Many Christians want to be able to share their faith effectively, but most don’t know where to start. How do you bring up Jesus Christ in an everyday conversation? How do you explain biblical truths to someone who doesn’t know Christ yet? “All Christians have some idea of the basic beliefs of Christianity. We know that Jesus Christ is God’s Son, who died on the cross, was buried, and rose on the third day to pay for our sins,” says Mike Silva, an internationally recognized evangelist. “We know the message, but how do we share it?” For years, Silva has been presenting the gospel message in countries all over the world, using everyday objects to explain many of the key ideas of Christianity. Silva has found more than 100 ways to simply and easily communicate biblical truths through everyday illustrations, and he has published three new downloads on his website . “These new illustrations are a resource to help you picture God’s offer of salvation when you’re talking with others.” Silva encourages Web site visitors to send his new downloads via e-mail to family and friends. Each of the “Would You Like Fries with That?” downloads features artwork by Matt Williames, best known for his work on some of Hollywood’s most successful new animated feature films.

Bible Can be Taught in Public Schools from Literary and Historical Viewpoint
Agape Press

The National Council on Bible Curriculum in Public Schools brought its revised curriculum to Washington, DC, in an effort to dispel false charges against its use.
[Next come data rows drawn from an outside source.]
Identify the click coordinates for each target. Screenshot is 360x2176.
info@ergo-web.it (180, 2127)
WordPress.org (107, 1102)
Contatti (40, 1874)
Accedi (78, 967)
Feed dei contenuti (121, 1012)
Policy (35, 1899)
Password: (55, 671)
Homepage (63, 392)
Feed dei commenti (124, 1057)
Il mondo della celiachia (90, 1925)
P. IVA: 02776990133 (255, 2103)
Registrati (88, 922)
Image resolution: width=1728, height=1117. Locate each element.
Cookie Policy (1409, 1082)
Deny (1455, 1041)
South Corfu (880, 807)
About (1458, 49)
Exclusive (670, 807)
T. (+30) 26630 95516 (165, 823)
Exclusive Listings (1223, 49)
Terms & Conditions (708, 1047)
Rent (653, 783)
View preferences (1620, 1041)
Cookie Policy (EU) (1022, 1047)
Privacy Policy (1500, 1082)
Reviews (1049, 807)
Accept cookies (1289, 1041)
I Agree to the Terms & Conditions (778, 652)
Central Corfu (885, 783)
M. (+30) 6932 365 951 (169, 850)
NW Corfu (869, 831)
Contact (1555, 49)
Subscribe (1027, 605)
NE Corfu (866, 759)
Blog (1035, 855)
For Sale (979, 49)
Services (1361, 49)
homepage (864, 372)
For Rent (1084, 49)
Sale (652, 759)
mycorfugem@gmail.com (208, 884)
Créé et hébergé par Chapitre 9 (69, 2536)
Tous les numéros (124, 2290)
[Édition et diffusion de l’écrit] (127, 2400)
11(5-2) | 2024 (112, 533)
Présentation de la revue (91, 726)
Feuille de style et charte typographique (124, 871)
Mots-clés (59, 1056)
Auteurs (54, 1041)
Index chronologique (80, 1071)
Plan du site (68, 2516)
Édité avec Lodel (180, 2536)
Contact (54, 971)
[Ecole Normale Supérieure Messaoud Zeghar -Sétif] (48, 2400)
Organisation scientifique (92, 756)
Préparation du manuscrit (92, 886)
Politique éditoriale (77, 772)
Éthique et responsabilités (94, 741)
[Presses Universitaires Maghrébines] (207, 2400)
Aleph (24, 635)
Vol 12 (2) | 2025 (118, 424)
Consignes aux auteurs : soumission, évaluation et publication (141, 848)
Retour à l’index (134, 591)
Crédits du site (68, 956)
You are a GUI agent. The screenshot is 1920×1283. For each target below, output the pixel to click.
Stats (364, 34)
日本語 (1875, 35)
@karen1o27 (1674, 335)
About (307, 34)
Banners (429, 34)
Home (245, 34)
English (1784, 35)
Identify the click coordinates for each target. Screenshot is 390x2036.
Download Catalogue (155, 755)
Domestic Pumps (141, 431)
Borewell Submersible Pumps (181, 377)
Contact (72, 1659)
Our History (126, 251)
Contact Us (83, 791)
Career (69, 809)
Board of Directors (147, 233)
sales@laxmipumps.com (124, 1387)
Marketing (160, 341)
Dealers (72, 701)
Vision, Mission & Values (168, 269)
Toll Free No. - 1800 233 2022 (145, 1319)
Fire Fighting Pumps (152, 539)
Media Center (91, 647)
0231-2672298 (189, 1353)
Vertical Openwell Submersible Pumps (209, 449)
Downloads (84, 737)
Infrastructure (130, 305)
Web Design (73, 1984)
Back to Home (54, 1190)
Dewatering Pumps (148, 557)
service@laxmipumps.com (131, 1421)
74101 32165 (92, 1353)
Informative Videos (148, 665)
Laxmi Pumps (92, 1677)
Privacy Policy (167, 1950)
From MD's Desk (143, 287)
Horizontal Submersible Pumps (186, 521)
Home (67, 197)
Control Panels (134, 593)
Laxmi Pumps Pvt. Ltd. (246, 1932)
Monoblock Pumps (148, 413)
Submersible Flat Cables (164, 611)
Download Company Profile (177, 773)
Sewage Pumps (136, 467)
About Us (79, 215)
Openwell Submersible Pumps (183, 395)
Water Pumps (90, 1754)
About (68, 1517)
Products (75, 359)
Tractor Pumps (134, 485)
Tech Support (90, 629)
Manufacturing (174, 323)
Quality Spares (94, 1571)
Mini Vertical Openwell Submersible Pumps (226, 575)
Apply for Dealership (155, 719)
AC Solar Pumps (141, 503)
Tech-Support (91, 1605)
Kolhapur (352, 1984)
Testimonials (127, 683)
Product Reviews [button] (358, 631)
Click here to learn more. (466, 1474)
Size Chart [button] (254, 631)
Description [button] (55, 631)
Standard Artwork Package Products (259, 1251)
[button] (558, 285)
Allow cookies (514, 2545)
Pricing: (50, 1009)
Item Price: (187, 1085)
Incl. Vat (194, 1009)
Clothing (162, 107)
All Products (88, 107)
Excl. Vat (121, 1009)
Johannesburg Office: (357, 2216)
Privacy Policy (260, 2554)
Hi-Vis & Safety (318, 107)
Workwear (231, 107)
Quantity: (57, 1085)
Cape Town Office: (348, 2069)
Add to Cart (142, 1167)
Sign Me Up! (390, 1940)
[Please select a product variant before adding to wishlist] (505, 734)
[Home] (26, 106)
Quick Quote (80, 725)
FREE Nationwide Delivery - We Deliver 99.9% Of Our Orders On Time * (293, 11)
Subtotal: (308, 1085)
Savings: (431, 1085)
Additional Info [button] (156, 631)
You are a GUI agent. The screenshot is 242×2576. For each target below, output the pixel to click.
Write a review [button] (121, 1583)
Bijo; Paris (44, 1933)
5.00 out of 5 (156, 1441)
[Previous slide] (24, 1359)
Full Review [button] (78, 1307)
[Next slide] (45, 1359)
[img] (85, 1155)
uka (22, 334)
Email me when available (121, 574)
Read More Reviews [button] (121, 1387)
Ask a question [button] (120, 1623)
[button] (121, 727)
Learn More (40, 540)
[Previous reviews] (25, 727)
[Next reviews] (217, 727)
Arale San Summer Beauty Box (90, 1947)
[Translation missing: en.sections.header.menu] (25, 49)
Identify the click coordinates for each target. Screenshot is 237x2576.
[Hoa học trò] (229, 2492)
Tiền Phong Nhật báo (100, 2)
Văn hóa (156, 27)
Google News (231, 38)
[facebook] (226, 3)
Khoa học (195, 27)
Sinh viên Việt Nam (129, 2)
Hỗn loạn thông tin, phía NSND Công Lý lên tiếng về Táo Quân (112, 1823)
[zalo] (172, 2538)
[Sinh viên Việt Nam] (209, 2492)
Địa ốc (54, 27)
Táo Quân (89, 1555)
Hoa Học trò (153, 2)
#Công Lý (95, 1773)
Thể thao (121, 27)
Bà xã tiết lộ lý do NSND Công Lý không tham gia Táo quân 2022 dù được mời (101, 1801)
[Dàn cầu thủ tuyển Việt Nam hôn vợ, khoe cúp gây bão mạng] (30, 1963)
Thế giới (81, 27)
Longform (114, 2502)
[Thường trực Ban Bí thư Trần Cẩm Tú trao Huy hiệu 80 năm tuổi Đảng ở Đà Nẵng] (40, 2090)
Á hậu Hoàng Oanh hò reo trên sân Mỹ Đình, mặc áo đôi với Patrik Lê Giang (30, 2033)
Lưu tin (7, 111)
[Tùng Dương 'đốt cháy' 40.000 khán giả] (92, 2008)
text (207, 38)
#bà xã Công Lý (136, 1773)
Council attorney Mike Johnson told a recent press conference just why it is important to have a Bible curriculum taught in the public schools. "The first public education laws in America actually made Bible study compulsory," he points out. "There was a reason for that: the founders saw biblical values as the basis of our republic and the foundation of public education." Johnson asserts that the Bible can be taught in public schools from a literary and historical viewpoint, contrary to what secular opponents of such courses lead people to believe.